“Soon.”
USS CHICAGO
The submarine was far offshore now, west of the surging Soviet submarine and surface forces. They’d heard no explosions yet, but it couldn’t be far off. The nearest Soviet ship was about thirty miles off to the east, and a dozen more were plotted. All were blasting the sea with their active sonars.
McCafferty was surprised by his Flash operational order. Chicago was being pulled out of the Barents Sea and shifted to a patrol area in the Norwegian Sea. Mission: to interdict Soviet submarines expected to head south toward the North Atlantic. A political decision had been made: It must not appear that NATO was forcing the Soviets into a war. In a stroke, the pre-war strategy of engaging the Soviet Fleet in its own backyard had been tossed away. Like every pre-war battle plan in this century, the sub skipper reflected, this one too was being torn up because the enemy wasn’t going to cooperate and do what we thought he’d do. Of course. He was putting many more submarines in the Atlantic than had been expected—even worse, we were making it easier for him! McCafferty wondered what other surprises were in store. The submarine’s torpedoes and missiles were now fully armed, her fire-control systems continuously manned, her crew standing Condition-3 wartime watch routine. But their orders at present were to run away. The captain swore to himself, angry with whoever had made this decision, yet still hoping in a quiet corner of his mind that somehow the war could be stopped.
BRUSSELS, BELGIUM
“It’s gotta happen soon,” COMAIRCENT observed. “Shit, they got their troops as ready as I’ve ever seen. They can’t wait until all our Reforger units are fully in place. They have to hit us soon.”
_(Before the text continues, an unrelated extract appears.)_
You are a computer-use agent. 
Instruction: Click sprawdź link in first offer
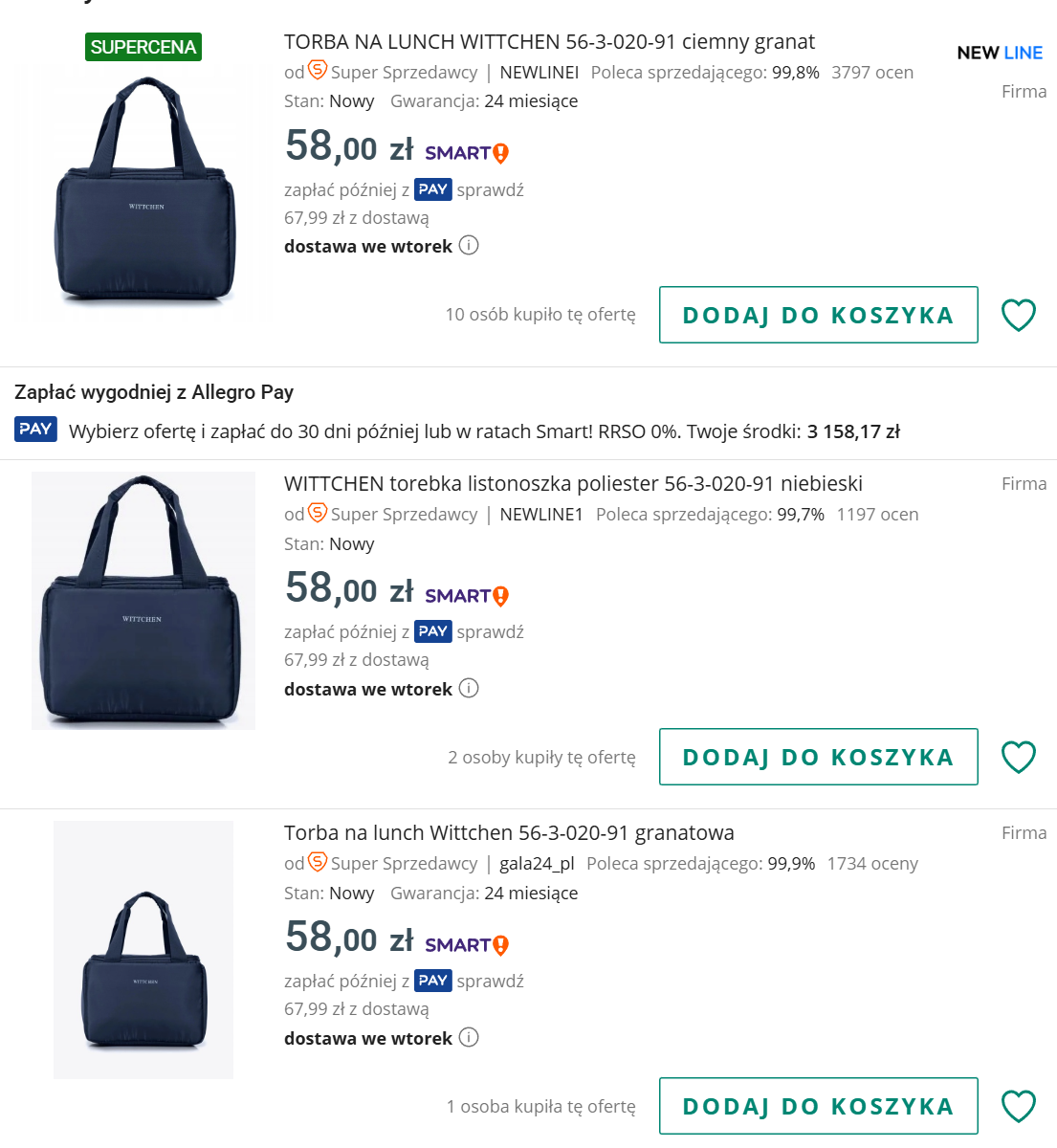(x=490, y=190)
“I know what you’re saying, Charlie, but we can’t move first.”
“Any word on our visitors?” The Air Force general referred to Major Chernyavin’s team of Spetznaz commandos.
“Still sitting tight.” A unit of the elite GSG-9 German border guards had the safe house under continuous surveillance, with a second English ambush team between them and their supposed target in Lammersdorf. Intelligence officers from most of the NATO countries were part of the surveillance team, each with a direct line to his government. “What if they’re bait, trying to get us to strike first?”
“I know we can’t do that, General. What I want is a green light to initiate Dreamland when we know it’s all for-real. We have to get our licks in fast, boss.”
SACEUR leaned back. Trapped by his duties in his underground command post, he hadn’t been to his official residence in ten days. He wondered if any general officer in the whole world had gotten any sleep in the past two weeks.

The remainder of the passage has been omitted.